Le monopole désastreux d'IDI Diamonds prit fin en 2001. Dan Gertler chercha même à attaquer la RD Congo en justice, car l'une des caractéristiques du pillage et des contrats léonins est que les investisseurs bénéficient d'armes juridiques à sens unique pour poursuivre jusqu'au bout la logique du pillage. Des arrangements ont été trouvés et les affaires congolaises de l'Israélien ont été renforcées. En 2002, Joseph Kabila, qui a succédé à son père adoptif, a nommé Dan Gertler et Chaïm Leibowitz comme représentants personnels auprès de l'administration américaine à Washington. Gertler avait alors 29 ans et Leibowitz, un bailleur de fonds juif du parti républicain, entrenait des rapports étroits avec la Maison Blanche et le National Security Council (NSC) [le conseil de sécurité nationale américain]. Les deux alliés du nouveau président se sont attribués l'arrangement de la rencontre entre Joseph Kabila et George Bush, en novembre 2003.

En récompense, Dan Gertler et Leibowitz sont entrés dans le premier cercle des décideurs à Kinshasa. Ils ont même accompagné le président dans son voyage officiel en Chine. Dan Gertler a été nommé Consul honoraire de la RD Congo en Israël et a été l'un des rares invités étrangers au mariage présidentiel. En un mot, le jeune Israélien fait maintenant partie du décor et du système. Ses relations privilégiées ont été vite converties en dividendes. Chaïm Leibowitz et Dan Gertler ont obtenu, via la société Emaxon Finance International Inc. (Emaxon), quatre ans de monopole de la commercialisation des diamants de la Miba. Selon les termes de ce contrat "de prêt et de vente", qui court de 2003 à 2007, Emaxon capte 88% de la production de la MIBA au "prix Emaxon", un prix "convenu entre les parties et assorti d'une déduction de 5 %". En échange, la Miba bénéficie d'un prêt de 15 millions de dollars US, dont 5 millions devaient servir aux besoins de la Miba en fonds de roulement et les autres payés, à la discrétion de Dan Gertler, aux fournisseurs de matériel de production : la nouvelle laverie NLK2, d'une capacité de 200 tonnes à l'heure, et la gigantesque "Draline", une excavatrice en terrain marécageux. Ce contrat de "prêt et de vente" avait été décrié - et même renégocié -, mais sans toucher à l'essentiel. La propagande gouvernementale claironnait qu'Emaxon était le sauveur de la Miba, dans une période où les financements extérieurs étaient difficiles à trouver. On affirma même que la Miba, grâce à Dan Gertler, allait bénéficier d'une production supplémentaire de plus de 2.000.000 de carats et générer des recettes additionnelles de plus de 30.000.000 de dollars.

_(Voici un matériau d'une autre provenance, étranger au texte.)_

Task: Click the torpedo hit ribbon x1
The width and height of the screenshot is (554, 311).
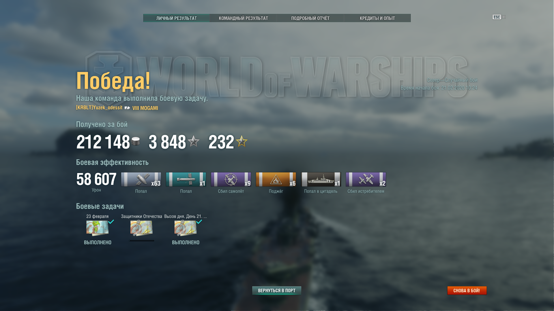Action: (x=186, y=179)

C'est Augustin Katumba Mwanke qui avait présenté Emaxon à la Miba. La Commission Lutundula a qualifié d'usuraire ce prêt de 15 millions de dollars, mais elle a estimé qu'une annulation du contrat nuirait au climat général des investissements. A quelques mois de l'échéance du contrat Emaxon, cette année, tout cela mérite d'être évaluer. Les 6500 agents de la Miba n'ont pas reçu leurs salaires depuis plusieurs mois et la production de diamants, au lieu d'avoir doublé ou triplé, a chuté de 80%. Au cours du deuxième semestre 2006, la Miba n'a exporté que 545.000 carats au lieu des 2,5 millions de carats exportés pendant la même période de l'année précédent. Les équipements imposés par Dan Gertler et qui ont coûté 10 millions de dollars sont à l'arrêt. On se pose des questions sur le sérieux de cet investissement. Pendant le peu de temps qu'elle a fonctionné, la fameuse pelleteuse "Draline" captait à elle seule la moitié de la consommation d'électricité de la ville de Mbuji Mayi. Chose plus grave, l'engin n'était piloté que par un seul opérateur, le sud africain Mike Baby. Ce dernier a été assassiné en juin 2006 et le fournisseur de ce matériel à 10 millions de dollars refuse d'envoyer un autre technicien pour le remplacer. Ce fiasco désastreux n'a pas enrayé l'essor de Dan Gertler, ni les faveurs en richesses naturelles de la RDC qui lui ont été accordées. Lors de la grande braderie de 2005, la société DGI (Dan Gertler Israel) a reçu une partie de la concession de la Miba. D'autres sociétés réputées se sont partagées le gâteau : De Beers (Afrique du Sud), Niznelenskoye (Russie) et BHP Billiton (Australie-Grande Bretagne). Gertler a également reçu la fameuse mine KOV de la Gécamines, à Kolwezi. Récemment, Dan Gertler a été classé par Forbes parmi les 40 Israéliens les plus riches. Comme il faut détenir une fortune d'au moins 500 millions de dollars pour faire partie du classement, cela veut dire que Dan Gertler, à 33 ans, pèse plus d'un demi-milliard de dollars US. Cette fortune a été bâtie en moins de six ans, essentiellement sur les diamants congolais. Même Chaim Lebovits d'Emaxon a pu quitter Dan Gertler pour lancer son propre groupe minier et pétrolier. Face aux deux, le Congo est perdant et la Miba est en faillite.